Die Ideen kommen über Nacht. Sie rattern und arbeiten in Karin Krahl-Wichmanns Kopf wie eine ihrer Nähmaschinen. Wenn sie eine neue Kreation im Kopf hat, muss sie gleich umgesetzt werden. Wie die Steckhütchen etwa (Fotos) - eine Neuinterpretation des Trachtenhuts -, die in stundenlanger Arbeit von Hand gefertigt werden. Vorgezeichnet wird nichts - alles entsteht im Kopf und um den geht es ja auch. Die Grazerin setzt auf traditionelle Hutmacherkunst. Ihre Werkstatt ist ein Gewirr aus Bändern, Stoffen, Scheren und Maschinen. Viel zu groß für eine einzige Person - früher waren hier fünf Angestellte am Werk. Von außen ist das Geschäft kaum zu sehen, so finster ist die Fassade in der Wickenburggasse. Doch im Inneren kann von angestaubt keine Rede sein - das liegt vor allem an der Energie und Leidenschaft der Betreiberin. Karin Krahl-Wichmann lebt für ihre Hüte. Vielleicht gerade, weil sie die "Letzte" ihrer Art ist. Die letzte Hutmacherin von Graz - eine von nur mehr dreien in der Steiermark. Dabei gab es vor rund 30 Jahren noch etwa 30 Hutgeschäfte in der Landeshauptstadt.

1000 Stück Handwerkskunst

Mit Schwung stülpt die zweifache Mutter einen nassen Stoff auf eine handgedrechselte Hutform. Etwa 1000 Kopfbedeckungen entstehen hier im Laufe eines Jahres - vorwiegend Trachtenhüte. Dabei stand der Fortbestand des Traditionsbetriebs einmal auf Messers Schneide.

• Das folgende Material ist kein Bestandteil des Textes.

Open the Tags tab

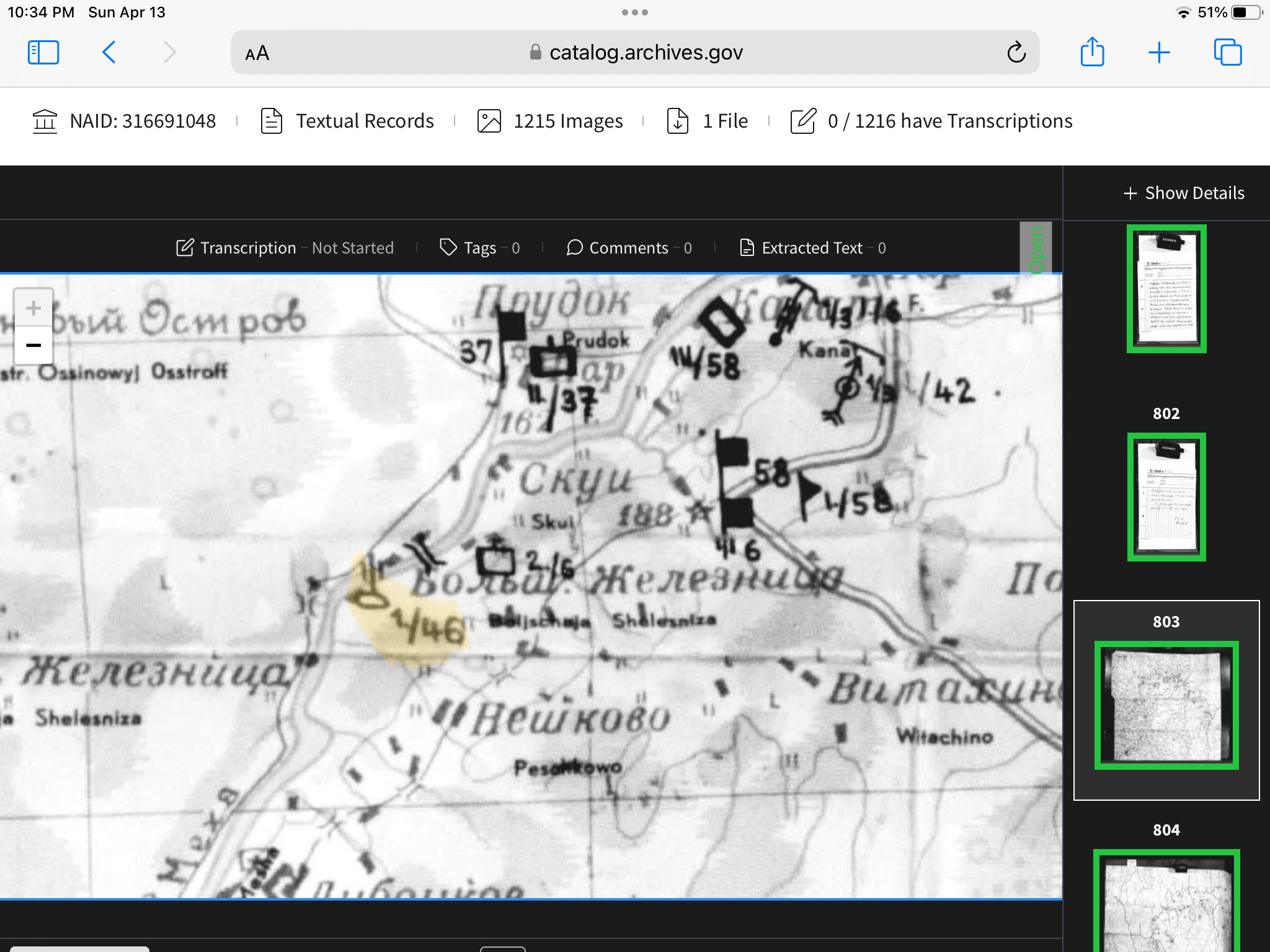coord(479,248)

"Beim Papa" hat Karin Krahl-Wichmann gelernt, nachdem sie die Modeschule am Ortweinplatz abgeschlossen hat, auch er begann als Lehrling bei der Familie Kepka und übernahm den Betrieb in den 80ern. Hätte sie sich nicht kurzerhand entschlossen, ihn weiterzuführen, wären die Hutmacher in Graz wohl ausgestorben. Denn anfangs zeigte sie kein Interesse am Betrieb und der Vater begann bereits damit, die unersetzbaren "handgedrechselten Lindenholzmodelle einzuheizen", erinnert sich die Grazerin. "Aus Stolz", sagt sie. "Anfangs habe ich ihn nicht verstanden, aber heute würde ich es genauso machen, wenn der Betrieb nicht mehr funktionieren würde."

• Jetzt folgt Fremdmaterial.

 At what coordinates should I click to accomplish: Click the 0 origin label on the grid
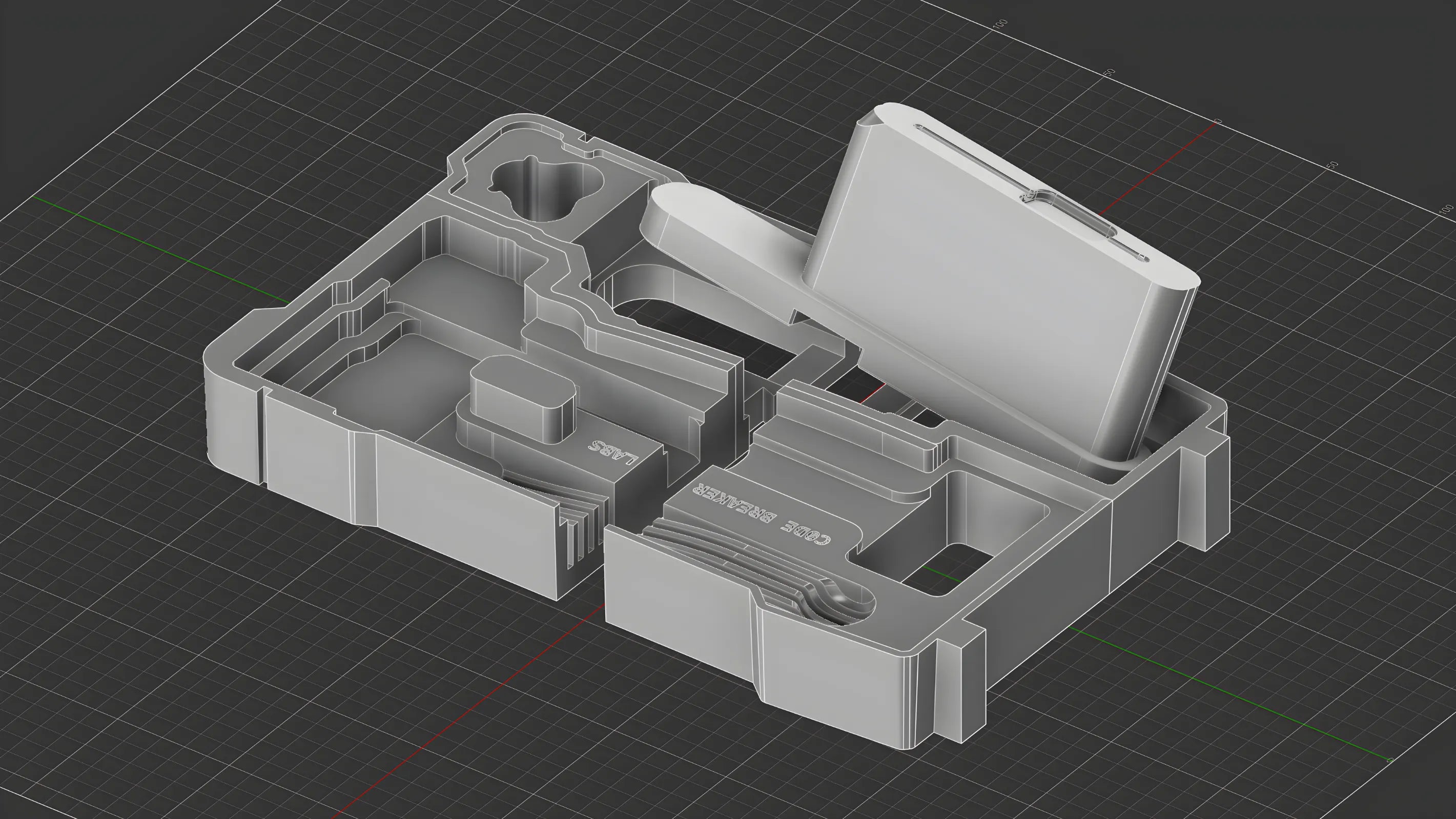[x=1220, y=121]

Den Großteil des Tages verbringt die 30-Jährige im hinteren Teil und im Keller der Hutmanufaktur - an den Pressen, Nähmaschinen, Wassertanks, Dampfanlagen und anderen Geräten, die für die Herstellung der Kopfbedeckungen gebraucht werden. Einige davon sind ebenso alt wie der Betrieb - 102 Jahre. Über die Zeit wurden hier rund 400.000 Hüte gefertigt.

Mit den Trockenzeiten braucht es heute wie damals etwa einen Tag, bis ein Ausseer-Hut fertig ist. Maßgeschneiderte Qualität, die hält. Denn die "billigen Trachtenhüte aus China", über die sich Karin Krahl-Wichmann nicht genug ärgern kann, verlieren irgendwann die Fasson, lassen die Ränder hängen. Ein trauriges Sinnbild für mangelnden Respekt gegenüber alter Handwerkskunst.

Herzblut

Lehrling kann sie keinen ausbilden - dafür ist das Geschäft zu großen Schwankungen unterworfen. "Leider, aber mir täte das Herz weh, müsste ich die Ausbildung wegen schlechter Zahlen abbrechen", sagt Krahl-Wichmann.

Während ihre Mutter die beiden Kinder bekocht, näht die Grazerin, zur Presse- und Marketingarbeit kommt sie kaum - "die steckt derzeit noch in den Kinderschuhen", dafür fehlt es in dem EPU an Zeit. "Ich bin auch nicht der Typ, der sich hinstellt und sagt: Schaut her, was ich Schönes mache", sagt Krahl-Wichmann. Neues postet sie auf Facebook. Gerade hat sie eine erfolgreiche Kooperation mit Sportalm beendet, für das neue "roomz"-Hotel in Graz zur Eröffnung ein Zimmer mit Hüten ausgestattet. Eine geschäftige Zeit, für Träume bleibt immer Platz, etwa von Pop-up-Stores, Präsentationen in München - und neuen kreativen Ideen.